Costa Concordia: How cruise ship tragedy transformed an island paradise.

Posted: Sat, 14 Sep 2013 07:00:00 GMT [source]

On their fourth trip they lifted an unconscious man into the police launch; this was probably the woman’s husband, Jean-Pierre Micheaud, the night’s first confirmed death.

Savastano raised a clenched fist, signaling the winch operator to stop lifting him. The face belonged to one of five passengers who were stuck on a lower deck with no way out. “Then the pilot told me we only had two minutes left—we were running out of fuel—so I said to these people, ‘Don’t move!

There were 1,500 cabins, one of the largest fitness centres at sea, a Turkish bath and solarium, a poolside movie theatre on the main pool deck, and 13 bars, including one devoted to cognac. All day Saturday, rescue workers fanned out across the ship, looking for survivors. Sunday morning they found a pair of South Korean newlyweds still in their stateroom; safe but shivering, they had slept through the impact, waking to find the hallway so steeply inclined that they couldn’t safely navigate it. Somehow, though, no one found poor Manrico Giampedroni, the hotel director, who remained perched on a table above the water in the Milano Restaurant. He could hear the emergency crews and banged a saucepan to get their attention, but it was no use.

Italian ministers are set to discuss measures designed to keep large cruise ships out of Venice.
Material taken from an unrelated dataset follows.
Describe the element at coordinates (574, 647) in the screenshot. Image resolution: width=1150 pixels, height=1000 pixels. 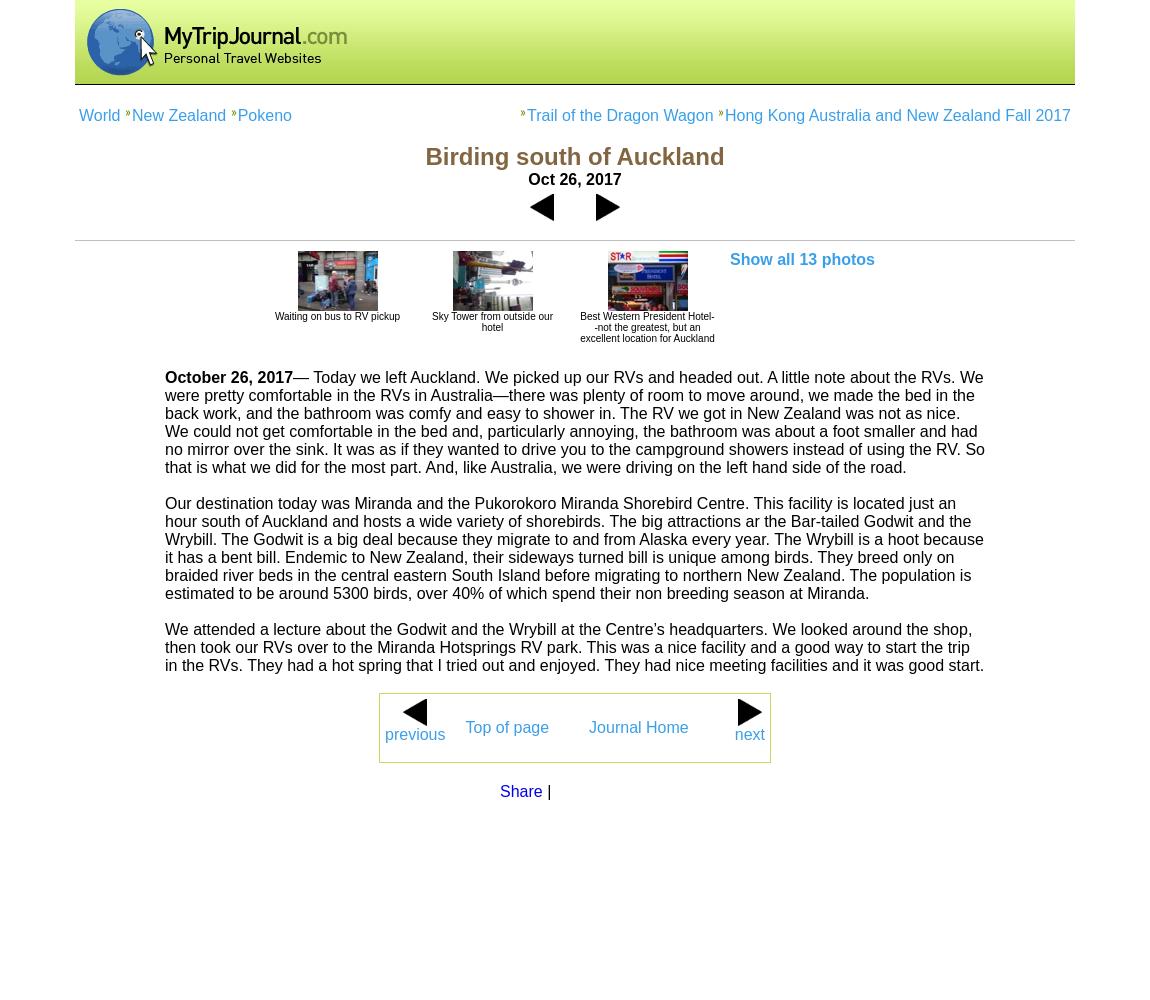
I see `'We attended a lecture about the Godwit and the Wrybill at the Centre’s headquarters. We looked around the shop, then took our RVs over to the Miranda Hotsprings RV park. This was a nice facility and a good way to start the trip in the RVs. They had a hot spring that I tried out and enjoyed. They had nice meeting facilities and it was good start.'` at that location.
The arrival of a cruise ship led to protests last month, with residents claiming the vessels damage and pollute the city. The chief executive of the ship’s owners, Costa Cruises, on Monday blamed human error by Schettino for the disaster.

"There was really a melee there is the best way to describe it," he told Cobiella. "It's very similar to the movie 'Titanic.' People were jumping onto the top of the lifeboats and pushing down women and children to try to get to them." The ship's captain, Francesco Schettino, had been performing a sail-past salute of Giglio when he steered the ship too close to the island and hit the jagged reef, opening a 230-foot gash in the side of the cruise liner. The blackout after the ship's engine room flooded and its generators failed. Few of the 500-odd residents of the fishermen’s village will ever forget the freezing night of Jan. 13, 2012, when the Costa Concordia shipwrecked, killing 32 people and upending life on the island for years. The 3,299 passengers who boarded the Costa Concordia on 13 January in the Italian port city of Civitavecchia for their seven-day cruise around the Mediterranean had much to enjoy.